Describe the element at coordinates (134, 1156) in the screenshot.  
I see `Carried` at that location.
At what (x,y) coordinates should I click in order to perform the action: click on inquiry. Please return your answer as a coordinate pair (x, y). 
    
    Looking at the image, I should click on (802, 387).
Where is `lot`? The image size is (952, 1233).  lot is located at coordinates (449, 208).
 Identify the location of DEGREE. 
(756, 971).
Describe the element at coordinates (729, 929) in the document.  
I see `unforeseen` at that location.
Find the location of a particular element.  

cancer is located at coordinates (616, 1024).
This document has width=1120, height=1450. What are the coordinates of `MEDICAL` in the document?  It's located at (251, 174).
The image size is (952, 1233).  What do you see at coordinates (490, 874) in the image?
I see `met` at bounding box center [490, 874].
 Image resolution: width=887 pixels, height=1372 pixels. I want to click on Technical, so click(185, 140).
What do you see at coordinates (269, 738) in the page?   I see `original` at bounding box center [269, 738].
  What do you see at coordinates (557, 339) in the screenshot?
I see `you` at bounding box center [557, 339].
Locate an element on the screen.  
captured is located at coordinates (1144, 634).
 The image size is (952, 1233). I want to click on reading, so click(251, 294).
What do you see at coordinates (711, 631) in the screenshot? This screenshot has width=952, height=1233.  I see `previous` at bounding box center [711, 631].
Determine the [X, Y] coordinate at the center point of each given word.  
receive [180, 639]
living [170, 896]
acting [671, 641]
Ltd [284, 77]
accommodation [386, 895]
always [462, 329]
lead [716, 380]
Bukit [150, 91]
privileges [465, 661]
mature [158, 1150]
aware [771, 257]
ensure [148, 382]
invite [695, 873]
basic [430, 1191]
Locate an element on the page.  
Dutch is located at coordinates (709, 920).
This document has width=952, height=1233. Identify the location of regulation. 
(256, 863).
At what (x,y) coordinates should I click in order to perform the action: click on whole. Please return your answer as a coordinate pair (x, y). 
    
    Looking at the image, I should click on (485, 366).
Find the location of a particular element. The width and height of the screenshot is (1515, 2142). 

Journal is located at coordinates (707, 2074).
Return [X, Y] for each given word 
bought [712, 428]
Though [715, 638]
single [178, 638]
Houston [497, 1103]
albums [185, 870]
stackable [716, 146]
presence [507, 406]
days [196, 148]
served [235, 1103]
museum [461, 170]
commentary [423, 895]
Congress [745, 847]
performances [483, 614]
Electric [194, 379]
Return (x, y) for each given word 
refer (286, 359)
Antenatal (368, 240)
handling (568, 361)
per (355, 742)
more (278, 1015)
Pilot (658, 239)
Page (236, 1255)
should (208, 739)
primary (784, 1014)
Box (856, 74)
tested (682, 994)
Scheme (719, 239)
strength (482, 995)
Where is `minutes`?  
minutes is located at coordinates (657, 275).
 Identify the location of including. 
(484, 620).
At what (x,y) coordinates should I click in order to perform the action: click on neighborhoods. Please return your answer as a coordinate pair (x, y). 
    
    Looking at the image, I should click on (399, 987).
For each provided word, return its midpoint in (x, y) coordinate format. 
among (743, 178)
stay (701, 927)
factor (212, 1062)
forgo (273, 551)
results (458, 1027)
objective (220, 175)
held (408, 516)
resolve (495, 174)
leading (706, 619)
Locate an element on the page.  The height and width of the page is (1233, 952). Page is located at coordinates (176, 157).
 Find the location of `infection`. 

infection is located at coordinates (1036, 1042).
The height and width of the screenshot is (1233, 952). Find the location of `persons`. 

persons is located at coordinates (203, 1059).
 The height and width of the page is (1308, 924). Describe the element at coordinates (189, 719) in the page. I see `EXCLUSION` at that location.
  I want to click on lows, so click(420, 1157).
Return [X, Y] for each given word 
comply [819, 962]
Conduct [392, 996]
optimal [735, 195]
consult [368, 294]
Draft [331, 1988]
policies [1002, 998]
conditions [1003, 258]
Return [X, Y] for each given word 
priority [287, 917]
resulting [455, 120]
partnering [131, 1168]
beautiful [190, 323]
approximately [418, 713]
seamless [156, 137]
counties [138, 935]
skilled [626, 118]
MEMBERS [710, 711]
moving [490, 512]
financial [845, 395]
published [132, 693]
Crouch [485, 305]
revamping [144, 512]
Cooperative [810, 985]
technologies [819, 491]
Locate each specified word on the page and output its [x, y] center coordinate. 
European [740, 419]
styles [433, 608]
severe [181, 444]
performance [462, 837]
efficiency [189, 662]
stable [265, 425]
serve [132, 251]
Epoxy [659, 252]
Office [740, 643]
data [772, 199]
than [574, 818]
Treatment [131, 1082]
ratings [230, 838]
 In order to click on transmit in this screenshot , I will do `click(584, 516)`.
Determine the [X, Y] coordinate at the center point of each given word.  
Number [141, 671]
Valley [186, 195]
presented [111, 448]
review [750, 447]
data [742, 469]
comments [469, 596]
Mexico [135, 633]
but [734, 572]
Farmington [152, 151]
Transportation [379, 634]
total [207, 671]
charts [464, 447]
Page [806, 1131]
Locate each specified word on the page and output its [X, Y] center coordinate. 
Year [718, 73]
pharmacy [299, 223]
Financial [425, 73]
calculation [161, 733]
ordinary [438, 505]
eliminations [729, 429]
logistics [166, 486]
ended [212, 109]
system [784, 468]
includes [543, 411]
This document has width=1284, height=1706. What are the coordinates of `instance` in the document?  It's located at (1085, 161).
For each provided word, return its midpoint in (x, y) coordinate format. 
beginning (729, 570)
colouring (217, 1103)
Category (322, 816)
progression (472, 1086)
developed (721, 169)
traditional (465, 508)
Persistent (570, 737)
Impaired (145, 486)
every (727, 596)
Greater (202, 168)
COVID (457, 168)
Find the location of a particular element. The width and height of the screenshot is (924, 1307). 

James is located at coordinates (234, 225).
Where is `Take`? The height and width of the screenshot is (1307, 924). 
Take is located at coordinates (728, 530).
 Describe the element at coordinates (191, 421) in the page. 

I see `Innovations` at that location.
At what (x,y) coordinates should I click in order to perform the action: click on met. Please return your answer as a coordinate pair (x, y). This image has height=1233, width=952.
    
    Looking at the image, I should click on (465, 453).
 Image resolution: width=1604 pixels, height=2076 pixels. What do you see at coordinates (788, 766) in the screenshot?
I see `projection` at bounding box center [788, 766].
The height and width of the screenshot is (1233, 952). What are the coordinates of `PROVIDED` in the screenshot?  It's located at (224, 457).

◇ ◇ ◇ ◇

Count the lines in the entries above that contain the word "element", and reply with only that number.

# Exercise output
10